3.) The Girl on the Train – Paula Hawkins

Image result for the girl on the train

I read this in two days it was that good. Fans of Gone Girl will particularly enjoy this book. HOWEVER! Word of warning: do not watch the film first. Sadly like most Hollywood adaptations, it has been bent and twisted out of its fantastic original form and re-firgured for the American Hollywood audience. What do I mean by this? Well, I mean that the book is set in London and for good reason. The film is set in New York. The characters are supposed to be British, as Paula Hawkins is. The film characters are American, save one (Emily Blunt). The main character is supposed to be fat and an alcoholic. The film character is Emily Blunt.

Do you see my issues?

I riles me so much that they can’t just leave it as it is. Also, Paula Hawkins. Do you not care about your baby? Does it not make you angry what the production company has done to your piece of work? It would make me want to grab them by their stiff white collars and shake them like a polaroid picture until their mouths frothed. No, scratch that, it makes me want to grab HER and shake her like a polaroid picture. I just think, ‘do you really care so little?’ ‘Where are your balls??? Why didn’t you stay strong, put your foot down, and tell them this way or the high way!’ Other  film companies would have bought the rights, AND done a better job of it.


Rant over.

But yes, go go all of you go.
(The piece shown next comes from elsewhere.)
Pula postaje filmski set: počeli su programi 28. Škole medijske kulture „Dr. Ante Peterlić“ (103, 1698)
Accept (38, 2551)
Go forth and read this, it is my virtual gift to you.

You’re welcome.

4.) Fahrenheit 451 – Ray Bradbury

An American classic. Set in the apocalyptic future where reading is a crime punishable by death, and firemen start fires instead of ending them. They burn books, then houses, then people. Fahrenheit 451 does have an artsy style to it, in that there is a lot of description. But it is necessary. I did skip some of it, and if we’re being honest with one another, more than once I had to Google what was occurring. But it is not a long book, and I can imagine what a brilliant opportunity it could present to film companies if they remade it. Think ‘Blade Runner’ but 2016. I would recommend that this be on all reading lists. Bradbury is clearly an observant and intelligent man, and the reasoning in some of his more extreme characters is not only perfectly logical, but carries suggestions of the authorial voice. You find yourself understanding exactly how books became to be obsolete, and its scarily more realistic than you would think. Written decades ago, it is frighteningly still applicable to today’s modern world. I found myself wondering it Bradbury carried any secret prophetic visions and just made some money off of it…

821 words later, and we are finished. Hurrah! I will continue on with the list and update you as to how far I’ve gotten in a few months time. If you have any reading suggestions, let me know in the comments. I’d love to hear them.